##### AVAILABLE DATA #####

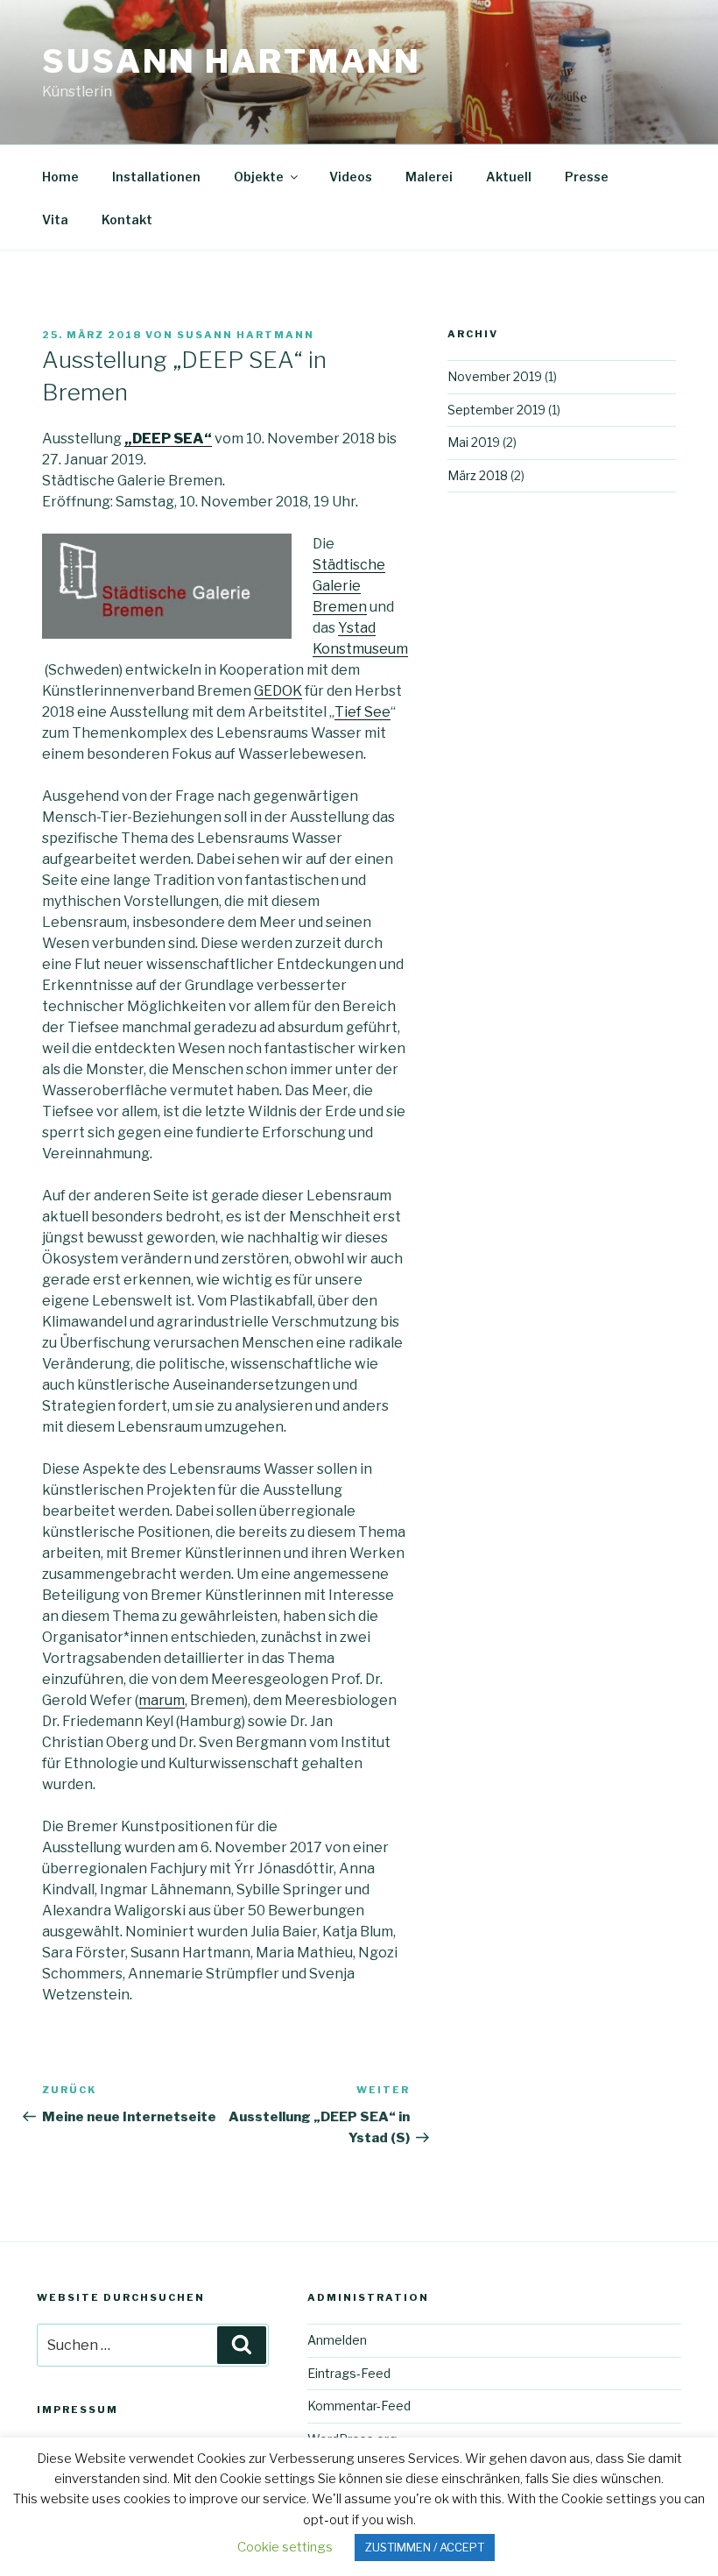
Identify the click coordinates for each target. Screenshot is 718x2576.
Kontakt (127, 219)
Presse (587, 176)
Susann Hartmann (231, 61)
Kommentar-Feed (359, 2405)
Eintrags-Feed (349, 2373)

#####

▸ WORK ORDER: Could you reproduce all of the data above exactly and skip any image?

▸ ANSWER SECTION:
Identify the click coordinates for each target. Screenshot is 718x2576.
Kontakt (127, 219)
Presse (587, 176)
Susann Hartmann (231, 61)
Kommentar-Feed (359, 2405)
Eintrags-Feed (349, 2373)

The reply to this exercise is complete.